--- start MATERIAL FOR THE TASK ---

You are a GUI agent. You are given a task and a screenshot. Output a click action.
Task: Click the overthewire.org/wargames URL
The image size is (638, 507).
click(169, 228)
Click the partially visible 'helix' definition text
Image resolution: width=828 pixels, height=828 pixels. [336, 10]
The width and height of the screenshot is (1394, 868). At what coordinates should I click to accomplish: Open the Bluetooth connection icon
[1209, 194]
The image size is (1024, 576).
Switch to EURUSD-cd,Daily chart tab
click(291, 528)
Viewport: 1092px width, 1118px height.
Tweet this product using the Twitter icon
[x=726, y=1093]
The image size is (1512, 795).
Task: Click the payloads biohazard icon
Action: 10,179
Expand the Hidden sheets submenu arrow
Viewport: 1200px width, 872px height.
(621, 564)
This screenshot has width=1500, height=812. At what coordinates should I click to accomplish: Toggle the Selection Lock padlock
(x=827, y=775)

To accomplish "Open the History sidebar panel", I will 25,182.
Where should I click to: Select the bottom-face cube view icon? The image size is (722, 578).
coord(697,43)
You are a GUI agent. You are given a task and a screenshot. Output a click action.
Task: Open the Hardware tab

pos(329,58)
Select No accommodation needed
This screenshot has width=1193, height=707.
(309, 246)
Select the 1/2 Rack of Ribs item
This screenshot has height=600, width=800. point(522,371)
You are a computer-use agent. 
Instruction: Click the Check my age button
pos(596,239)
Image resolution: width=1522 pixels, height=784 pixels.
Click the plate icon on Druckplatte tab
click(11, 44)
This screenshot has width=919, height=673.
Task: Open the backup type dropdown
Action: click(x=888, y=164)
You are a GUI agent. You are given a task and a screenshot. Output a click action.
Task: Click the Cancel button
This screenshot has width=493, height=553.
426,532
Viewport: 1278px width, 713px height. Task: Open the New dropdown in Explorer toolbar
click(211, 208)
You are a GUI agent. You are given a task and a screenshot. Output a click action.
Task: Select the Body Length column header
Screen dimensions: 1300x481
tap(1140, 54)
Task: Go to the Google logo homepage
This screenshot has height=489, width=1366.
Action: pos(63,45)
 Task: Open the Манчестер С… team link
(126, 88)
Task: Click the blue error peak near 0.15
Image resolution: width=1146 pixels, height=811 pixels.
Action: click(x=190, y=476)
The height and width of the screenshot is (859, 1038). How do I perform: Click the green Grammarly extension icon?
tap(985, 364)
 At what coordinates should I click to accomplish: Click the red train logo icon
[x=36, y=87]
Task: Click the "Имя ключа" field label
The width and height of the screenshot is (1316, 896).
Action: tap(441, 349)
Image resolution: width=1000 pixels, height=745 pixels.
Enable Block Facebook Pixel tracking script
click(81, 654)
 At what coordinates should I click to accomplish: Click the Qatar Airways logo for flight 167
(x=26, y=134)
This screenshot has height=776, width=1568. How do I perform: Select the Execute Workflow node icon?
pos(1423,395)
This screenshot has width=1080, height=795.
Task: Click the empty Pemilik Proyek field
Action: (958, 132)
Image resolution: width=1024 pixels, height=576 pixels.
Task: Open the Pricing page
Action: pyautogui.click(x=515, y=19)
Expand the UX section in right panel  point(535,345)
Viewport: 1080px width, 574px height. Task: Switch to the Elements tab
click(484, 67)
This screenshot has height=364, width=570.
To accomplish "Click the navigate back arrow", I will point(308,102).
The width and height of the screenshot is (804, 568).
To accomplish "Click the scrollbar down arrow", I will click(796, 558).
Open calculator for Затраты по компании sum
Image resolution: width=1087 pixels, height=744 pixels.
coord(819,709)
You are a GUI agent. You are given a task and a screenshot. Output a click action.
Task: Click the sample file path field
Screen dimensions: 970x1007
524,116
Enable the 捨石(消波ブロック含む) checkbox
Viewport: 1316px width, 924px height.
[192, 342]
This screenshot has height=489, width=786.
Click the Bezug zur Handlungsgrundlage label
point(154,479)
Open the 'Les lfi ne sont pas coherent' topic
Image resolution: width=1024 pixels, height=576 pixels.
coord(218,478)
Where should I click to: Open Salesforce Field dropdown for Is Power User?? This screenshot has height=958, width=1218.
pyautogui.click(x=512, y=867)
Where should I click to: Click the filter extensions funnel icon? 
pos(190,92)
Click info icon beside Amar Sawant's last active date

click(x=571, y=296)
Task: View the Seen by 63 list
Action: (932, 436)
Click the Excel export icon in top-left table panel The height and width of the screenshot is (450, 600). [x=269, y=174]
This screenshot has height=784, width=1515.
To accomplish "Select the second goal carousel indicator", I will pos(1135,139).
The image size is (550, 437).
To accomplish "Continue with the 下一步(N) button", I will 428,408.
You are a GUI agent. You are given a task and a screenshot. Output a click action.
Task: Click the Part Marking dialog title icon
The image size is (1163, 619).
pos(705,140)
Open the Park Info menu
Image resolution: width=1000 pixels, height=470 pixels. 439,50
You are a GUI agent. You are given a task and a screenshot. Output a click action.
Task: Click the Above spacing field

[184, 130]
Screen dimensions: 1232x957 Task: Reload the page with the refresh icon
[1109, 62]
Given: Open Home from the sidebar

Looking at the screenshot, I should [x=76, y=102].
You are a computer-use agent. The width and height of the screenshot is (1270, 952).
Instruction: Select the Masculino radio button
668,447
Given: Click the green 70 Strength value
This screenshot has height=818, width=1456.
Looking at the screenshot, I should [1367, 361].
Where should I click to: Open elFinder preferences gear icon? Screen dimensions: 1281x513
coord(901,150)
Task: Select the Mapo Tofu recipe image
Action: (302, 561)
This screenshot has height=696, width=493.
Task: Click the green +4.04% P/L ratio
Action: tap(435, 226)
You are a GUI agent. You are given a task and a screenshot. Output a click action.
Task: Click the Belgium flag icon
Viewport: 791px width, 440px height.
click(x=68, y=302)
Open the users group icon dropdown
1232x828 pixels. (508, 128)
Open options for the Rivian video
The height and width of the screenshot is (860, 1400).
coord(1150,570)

--- end MATERIAL FOR THE TASK ---

_JOB_
Output the lines of the listing above, starting with the line containing "This screenshot has height=776, width=1568." and continuing through the line containing "Action: (958, 132)", with nothing changed.

_FINISHED EXERCISE_
This screenshot has height=776, width=1568. How do I perform: Select the Execute Workflow node icon?
pos(1423,395)
This screenshot has width=1080, height=795.
Task: Click the empty Pemilik Proyek field
Action: (958, 132)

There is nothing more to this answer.